Wednesday, October 26, 2011

Talking Shit About A Pretty Sunset

As much as I love storms, I love to see the sun setting in the distance. For the longest time, I believed these two cannot co-exist. The ferociously dark clouds filled with rain and to hopefully be followed by the thrashing thunder would block the sight of arrays of tones scattered by the setting sun. As my son was violently crying in his car seat after far too many hours in the car, my windshield drizzled with fresh drops of rain, I could spot the most vivid red sunset I’ve ever laid eyes on.

First the anger builds then it’s followed by the nervousness, accompanied by my skin prickling, cold sweats, and my heart rate hammering harder. We both sat by our attorneys and I was asked to take the stand first. His is an ass, trying to intimidate me by vigorously shaking his large jowls as I spoke. For some reason, he must have thought that jostling them faster would get my answer out quicker but in reality, it diverted me. I hate that man as much as I do M. I was made out to be a unruly, vindictive mother who wanted to “abort and kill M’s child because he didn’t want to be with me,” and only kept my son to have a hold over M. Oh and of course to gain child support. It’s hard to be nice or even cordial to anyone after being condemned that.

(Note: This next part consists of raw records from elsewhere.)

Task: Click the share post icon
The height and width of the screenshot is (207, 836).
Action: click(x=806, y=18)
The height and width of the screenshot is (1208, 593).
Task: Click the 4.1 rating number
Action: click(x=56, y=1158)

A family friend kept telling me that that’s an attorney’s job, to make the other party look like a horrible person. Why are we subjected to talking horribly about people we have to deal with for the next eighteen years? It’s starting a vile structure for the next eighteen years to come. We both are uncovering secrets of one another, over exaggerating simple things, and pointing out flaws. Both of us two good people, having to talk shit about a pretty sunset.

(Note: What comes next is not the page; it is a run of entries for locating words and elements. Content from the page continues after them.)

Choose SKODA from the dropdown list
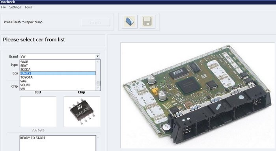This screenshot has width=276, height=151. tap(58, 69)
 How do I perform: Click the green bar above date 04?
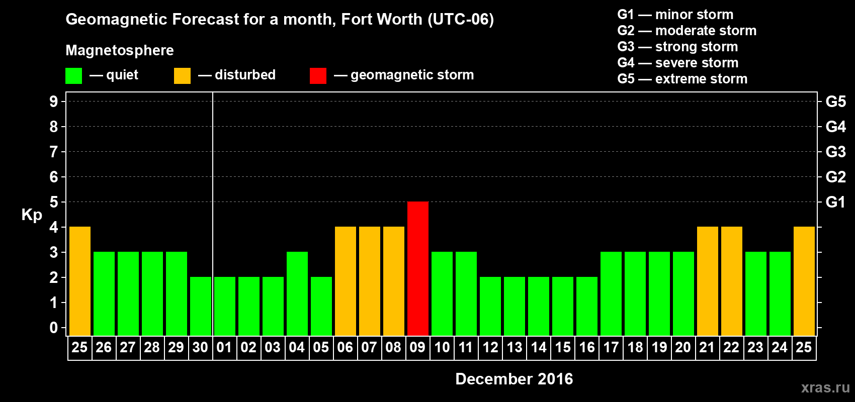297,293
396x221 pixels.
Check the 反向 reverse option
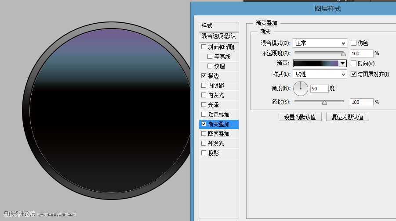353,64
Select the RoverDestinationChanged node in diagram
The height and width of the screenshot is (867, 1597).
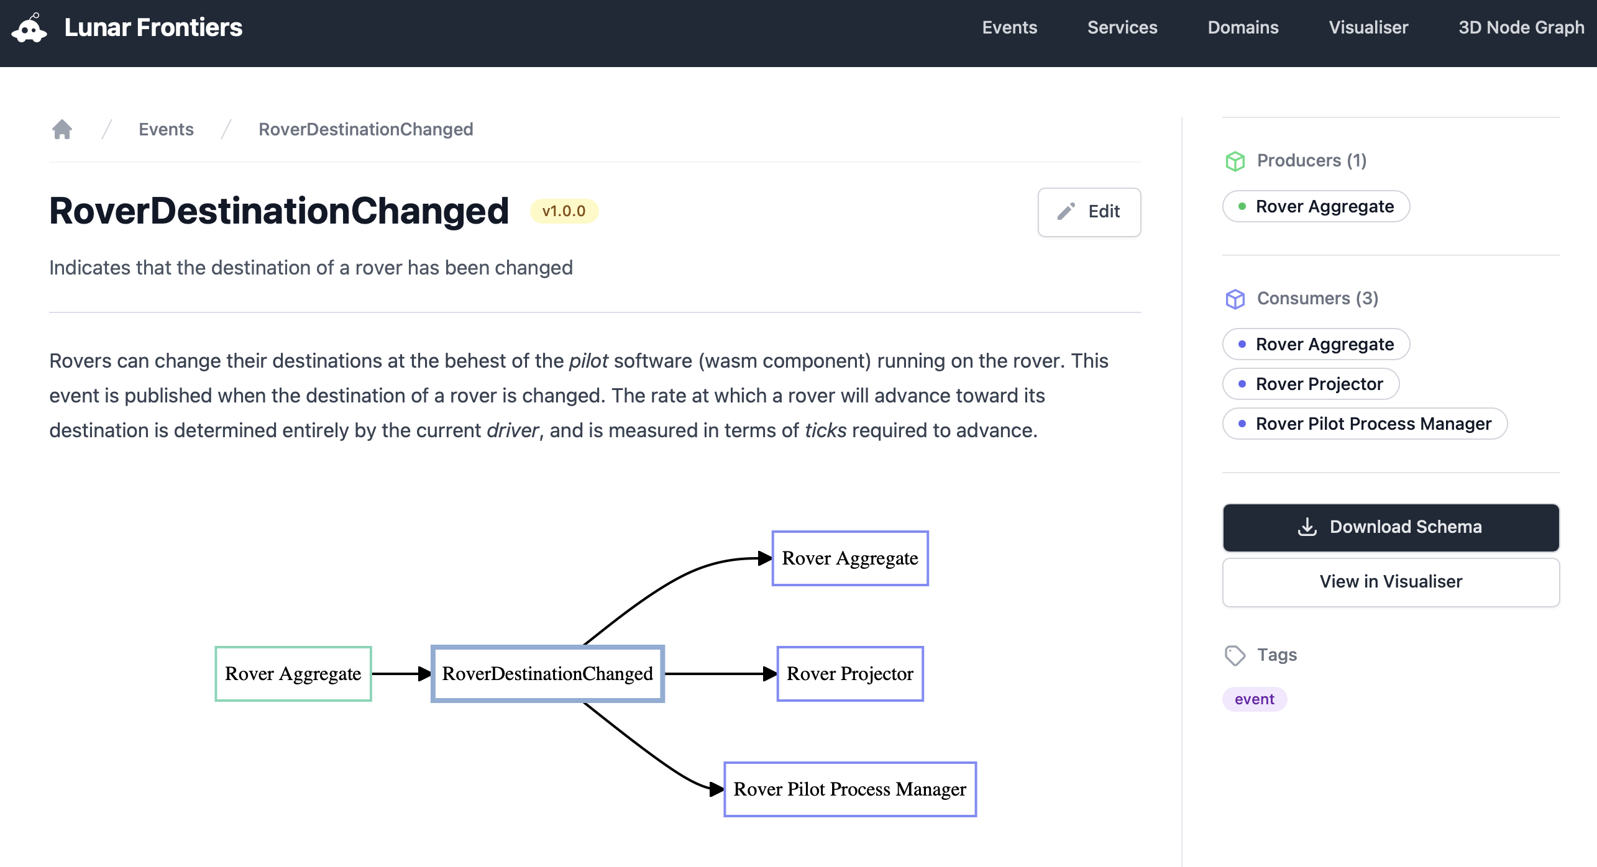click(x=547, y=674)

M was up now. As he faked a cry in his voice and confirmed everything his attorney had subjected me to be true, the judge looked upon M as if he were a beaten puppy. His eyes were soft and endearing as M spoke and overruling every objection my attorney made. I hardly was able to finish a sentence. The judge looked at me as if he already knew my story, an irresponsible teenage mother, upset that the baby daddy didn’t propose at the first mention of pregnancy. My face reeled with the red of that sunset, my stomach turning as violently as thunder, as the judge agreed upon M’s temporary placement proposal.

A pretty sunset and a violent storm can con-exist. I’ve witnessed it. Sadly, the pretty sunset is made out to be dim, shitty hues as the storm overtakes its beauty. But within the stale shades, I could spot the most vivid red sunset I’ve ever laid eyes on. There’s still beauty within the rest of the shit.